# Fireplace insert and home value?



## Billy123 (Aug 22, 2011)

Anyone here in the real estate business?

I was wondering if an investment in a insert does anything for the value of a home? If one spends 3-5K on a new insert or wood stove, does the value change?


----------



## Pagey (Aug 22, 2011)

I am not a real estate agent, nor do I play one on TV.  However, I would think an insert adds only as much value as it is worth to the next potential home owner.  For someone serious about heating with wood, who is willing put in the time and effort necessary to season his or her wood supply...then it adds value.  For the regular "ambiance burner" it probably doesn't add much value.

In my mind, it's sort of like adding a nice set of aftermarket wheels to a car - to the right buyer, it will make the deal.  For everyone else...they're just wheels.


----------



## EatenByLimestone (Aug 22, 2011)

I used to appraise homes for a local bank.  They used their own form and did not go strictly off of Fannie/Freddie guidelines.  Fireplaces/woodstoves/inserts were noted, but did not increase the value significantly.  IIRC, we may have given the value 1K *IF* the comparables didn't have a fireplace/woodstove or insert.

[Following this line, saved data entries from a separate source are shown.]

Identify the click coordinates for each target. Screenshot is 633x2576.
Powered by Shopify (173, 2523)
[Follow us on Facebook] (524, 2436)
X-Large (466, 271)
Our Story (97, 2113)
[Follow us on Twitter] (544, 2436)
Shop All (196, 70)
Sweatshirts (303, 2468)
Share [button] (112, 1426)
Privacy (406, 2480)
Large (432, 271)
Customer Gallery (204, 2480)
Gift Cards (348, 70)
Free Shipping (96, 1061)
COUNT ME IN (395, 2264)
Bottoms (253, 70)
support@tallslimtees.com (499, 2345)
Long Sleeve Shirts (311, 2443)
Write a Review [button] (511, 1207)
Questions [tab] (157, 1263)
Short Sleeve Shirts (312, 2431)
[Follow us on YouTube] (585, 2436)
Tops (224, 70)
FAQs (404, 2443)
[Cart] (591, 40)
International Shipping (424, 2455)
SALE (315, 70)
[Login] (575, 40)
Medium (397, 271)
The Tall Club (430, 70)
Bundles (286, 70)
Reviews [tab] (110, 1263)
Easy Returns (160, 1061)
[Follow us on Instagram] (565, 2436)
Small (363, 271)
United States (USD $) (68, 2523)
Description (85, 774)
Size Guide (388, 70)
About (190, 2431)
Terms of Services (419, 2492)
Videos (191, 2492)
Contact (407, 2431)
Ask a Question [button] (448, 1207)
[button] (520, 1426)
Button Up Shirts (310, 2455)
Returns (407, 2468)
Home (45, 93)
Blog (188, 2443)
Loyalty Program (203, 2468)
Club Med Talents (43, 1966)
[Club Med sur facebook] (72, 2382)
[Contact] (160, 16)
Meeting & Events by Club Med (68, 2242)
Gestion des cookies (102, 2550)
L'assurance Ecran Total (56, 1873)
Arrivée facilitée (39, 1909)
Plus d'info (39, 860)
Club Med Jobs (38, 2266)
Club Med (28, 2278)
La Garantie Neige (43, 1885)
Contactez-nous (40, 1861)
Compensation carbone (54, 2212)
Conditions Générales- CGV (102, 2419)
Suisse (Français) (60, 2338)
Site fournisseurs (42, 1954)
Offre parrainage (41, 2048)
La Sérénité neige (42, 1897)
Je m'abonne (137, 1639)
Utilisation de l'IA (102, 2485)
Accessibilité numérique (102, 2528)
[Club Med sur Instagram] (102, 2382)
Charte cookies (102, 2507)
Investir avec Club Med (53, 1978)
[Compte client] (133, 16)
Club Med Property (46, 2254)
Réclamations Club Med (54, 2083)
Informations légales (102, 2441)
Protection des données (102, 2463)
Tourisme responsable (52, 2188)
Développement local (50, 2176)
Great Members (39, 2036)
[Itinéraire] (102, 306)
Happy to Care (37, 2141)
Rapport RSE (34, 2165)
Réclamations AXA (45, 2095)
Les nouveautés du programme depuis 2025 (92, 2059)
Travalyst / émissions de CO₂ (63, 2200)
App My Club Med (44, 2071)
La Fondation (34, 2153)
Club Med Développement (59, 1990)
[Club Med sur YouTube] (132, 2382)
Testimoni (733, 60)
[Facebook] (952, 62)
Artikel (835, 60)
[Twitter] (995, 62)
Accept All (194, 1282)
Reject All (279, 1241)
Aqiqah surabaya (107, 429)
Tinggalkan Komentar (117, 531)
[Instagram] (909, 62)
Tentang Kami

As mentioned above, it is the new buyers who will decide if it makes your home more attractive and worth a higher price.  It's the same with new windows, new roof, new furnace, etc.  All important to the buyer, but the appraiser will just note their presence.  When I sold mortgages for the same bank I remember many people upset because they would take equity out for a project, say new windows and siding and have the work done.  They would then come back for more on the next project and become mad when the appraisal comes back without an increase in the value of the house after 9K of upgrades.  These upgrades would certainly make the house more attractive to a buyer though.  

Matt


----------



## jimbom (Aug 22, 2011)

I am not in the business nor an appraiser, however, real estate valuation is of interest.  Some appraisal guidelines allow for valuation of *unique* energy efficiency created by super-insulation or solar etc.  I believe the metric is documented annual savings times 20 = value for the energy upgrades.  These are guidelines and not universally employed.  And of course, the market sets the price.

A willing buyer might consider the savings from heating with wood and a good agent might be able to sell the times 20 value point.  But I doubt wood would command a 20x premium.


----------



## joefrompa (Aug 22, 2011)

I'm in an area where wood stoves are seen occasionally, but are not common. The value-add on my home is NOT in the wood insert itself. It's in what I can claim to be my annual expenditure on energy compared to my neighbors. Here's my example:

My house is fairly well insulated and sealed (just re-sided it with foam board and tyvek under vinyl). I have oil-furnace heat, electric hot water, and electric air conditioning. So only energy bills are electric and oil.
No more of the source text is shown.